Task brief
The reply should contain all of the data below, word for word.

Data for analysis

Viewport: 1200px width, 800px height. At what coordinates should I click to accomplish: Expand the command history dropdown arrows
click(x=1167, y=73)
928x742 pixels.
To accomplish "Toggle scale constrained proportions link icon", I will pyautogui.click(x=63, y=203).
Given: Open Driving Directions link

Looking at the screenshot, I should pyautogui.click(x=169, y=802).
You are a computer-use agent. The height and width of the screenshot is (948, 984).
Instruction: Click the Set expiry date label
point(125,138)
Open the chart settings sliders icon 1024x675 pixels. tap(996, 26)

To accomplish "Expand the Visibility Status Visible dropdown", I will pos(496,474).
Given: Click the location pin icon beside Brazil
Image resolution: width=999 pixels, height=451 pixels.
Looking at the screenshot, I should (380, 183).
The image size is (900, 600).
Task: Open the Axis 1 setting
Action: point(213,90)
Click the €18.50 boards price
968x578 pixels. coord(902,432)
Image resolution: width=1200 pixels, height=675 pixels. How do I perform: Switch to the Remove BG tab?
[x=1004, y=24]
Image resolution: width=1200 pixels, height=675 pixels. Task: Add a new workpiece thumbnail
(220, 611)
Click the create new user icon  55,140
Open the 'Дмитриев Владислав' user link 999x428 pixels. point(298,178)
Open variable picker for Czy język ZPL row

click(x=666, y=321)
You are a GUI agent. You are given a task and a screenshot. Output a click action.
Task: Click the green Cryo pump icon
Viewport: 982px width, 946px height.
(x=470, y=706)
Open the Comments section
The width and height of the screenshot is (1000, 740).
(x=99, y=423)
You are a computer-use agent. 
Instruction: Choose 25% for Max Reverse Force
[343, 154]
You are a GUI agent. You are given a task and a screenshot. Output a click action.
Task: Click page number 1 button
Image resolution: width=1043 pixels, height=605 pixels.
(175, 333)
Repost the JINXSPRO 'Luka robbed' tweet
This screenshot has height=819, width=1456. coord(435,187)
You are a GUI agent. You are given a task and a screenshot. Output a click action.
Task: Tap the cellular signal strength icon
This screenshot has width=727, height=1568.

Task output
Viewport: 1200px width, 800px height. At what coordinates should I click to accomplish: Expand the command history dropdown arrows
click(x=1167, y=73)
928x742 pixels.
To accomplish "Toggle scale constrained proportions link icon", I will pyautogui.click(x=63, y=203).
Given: Open Driving Directions link

Looking at the screenshot, I should pyautogui.click(x=169, y=802).
You are a computer-use agent. The height and width of the screenshot is (948, 984).
Instruction: Click the Set expiry date label
point(125,138)
Open the chart settings sliders icon 1024x675 pixels. tap(996, 26)

To accomplish "Expand the Visibility Status Visible dropdown", I will pos(496,474).
Given: Click the location pin icon beside Brazil
Image resolution: width=999 pixels, height=451 pixels.
Looking at the screenshot, I should (380, 183).
The image size is (900, 600).
Task: Open the Axis 1 setting
Action: point(213,90)
Click the €18.50 boards price
968x578 pixels. coord(902,432)
Image resolution: width=1200 pixels, height=675 pixels. How do I perform: Switch to the Remove BG tab?
[x=1004, y=24]
Image resolution: width=1200 pixels, height=675 pixels. Task: Add a new workpiece thumbnail
(220, 611)
Click the create new user icon  55,140
Open the 'Дмитриев Владислав' user link 999x428 pixels. point(298,178)
Open variable picker for Czy język ZPL row

click(x=666, y=321)
You are a GUI agent. You are given a task and a screenshot. Output a click action.
Task: Click the green Cryo pump icon
Viewport: 982px width, 946px height.
(x=470, y=706)
Open the Comments section
The width and height of the screenshot is (1000, 740).
(x=99, y=423)
You are a computer-use agent. 
Instruction: Choose 25% for Max Reverse Force
[343, 154]
You are a GUI agent. You are given a task and a screenshot. Output a click action.
Task: Click page number 1 button
Image resolution: width=1043 pixels, height=605 pixels.
(175, 333)
Repost the JINXSPRO 'Luka robbed' tweet
This screenshot has height=819, width=1456. coord(435,187)
You are a GUI agent. You are given a task and a screenshot. Output a click action.
Task: Tap the cellular signal strength icon
This screenshot has width=727, height=1568.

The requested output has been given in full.